During the state’s recent primary, Teri Saltzman said she took her time looking over her ballot at home in Pflugerville, Texas, using specialized glasses that magnified the small print.

However, even though Saltzman is legally blind, she missed the lines on the envelope flap where she was supposed to fill in identification numbers so election officials could count her vote.

“I’m still not sure if my vote was counted,” Saltzman, 59, said.

The addition of the lines was one of the election changes approved by Texas lawmakers last year – one of several states where advocates say new laws could have a disproportionate impact on disabled voters. They are concerned that stricter identification requirements, restrictions on voting by mail, a reduction in the number of drop boxes, and other changes will make local and midterm elections more difficult for people with disabilities.

“Voter suppression isn’t something we’re used to.” People with disabilities are frequently caught in the crosshairs,” said Michelle Bishop, the National Disability Rights Network’s voter access and engagement manager.

Concerns about the consequences of the new laws have arisen following a surge in voter turnout among disabled voters in the 2020 election.
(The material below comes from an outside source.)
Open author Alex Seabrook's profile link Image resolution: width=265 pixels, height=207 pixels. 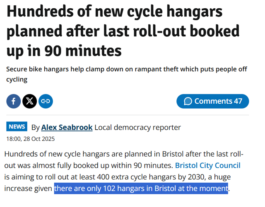[67, 127]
Election officials made it easier for people with disabilities to vote as they took steps to make the election safer during the pandemic.
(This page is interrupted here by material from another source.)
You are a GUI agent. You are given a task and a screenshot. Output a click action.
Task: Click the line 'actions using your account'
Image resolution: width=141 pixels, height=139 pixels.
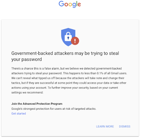(x=65, y=88)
According to researchers at Rutgers University in New Jersey, nearly 62 percent of eligible voters with disabilities cast ballots in the 2020 election, up from about 56 percent in 2016. In total, 17.7 million people with disabilities cast ballots in the 2020 election.

According to the Rutgers study, the percentage of people with disabilities who reported having difficulty voting decreased from 26.1 percent in 2012 to 11.4 percent in 2020. It fell from 7.4 percent to 6.4 percent among voters who did not have a disability.

However, proponents believe that the gains will be short-lived. In response to former President Donald Trump’s false claims about a rigged 2020 presidential election, several states enacted new voting restrictions.

Conservative lawmakers, according to opponents of the laws, want to make it more difficult for people of color and other marginalized voters, who tend to vote Democratic, to vote after Democrats unexpectedly won states like Georgia and Arizona.

Supporters of the new laws, on the other hand, claim that they protect voters from fraud and aim to restore trust in the electoral process.

“Those concerns are misplaced,” said Hans von Spakovsky, a senior legal fellow at the Heritage Foundation, a Washington, D.C.-based conservative think tank.

Many of the laws, he said, such as those requiring more identification, resulted in higher voter turnout in states like Georgia and Indiana, in part because voters had more faith in the system. The barriers aren’t necessarily new, according to Lilian Aluri, the American Association of People with Disabilities’ REV UP voting campaign coordinator.

Following the 2020 presidential election, advocates claim that more states passed laws restricting access for voters with disabilities, such as curbside voting and voting by mail restrictions, early voting restrictions, ballot drop box limitations, and new identification requirements.

According to the left-leaning Brennan Center for Justice, new voting restrictions were enacted in 19 states in 2021 alone, including Arizona, Texas, Georgia, and Florida. Singh cited a new Texas law that requires people who assist disabled voters to sign an oath limiting how much help they will provide, such as only reading the ballot or directing how to vote. According to Singh, the measure does not take into account a voter’s needs.

Under the 1965 Voting Rights Act and the Americans with Disabilities Act, the Brennan Center is challenging the law.

In Alaska, another proposal would have made it illegal to possess a ballot from someone who isn’t a family member. According to Singh, people who assist disabled voters aren’t always family.

Mail-in ballots have long been used by voters with disabilities and the elderly, particularly those living in nursing homes, according to Singh. This increased dramatically during the pandemic.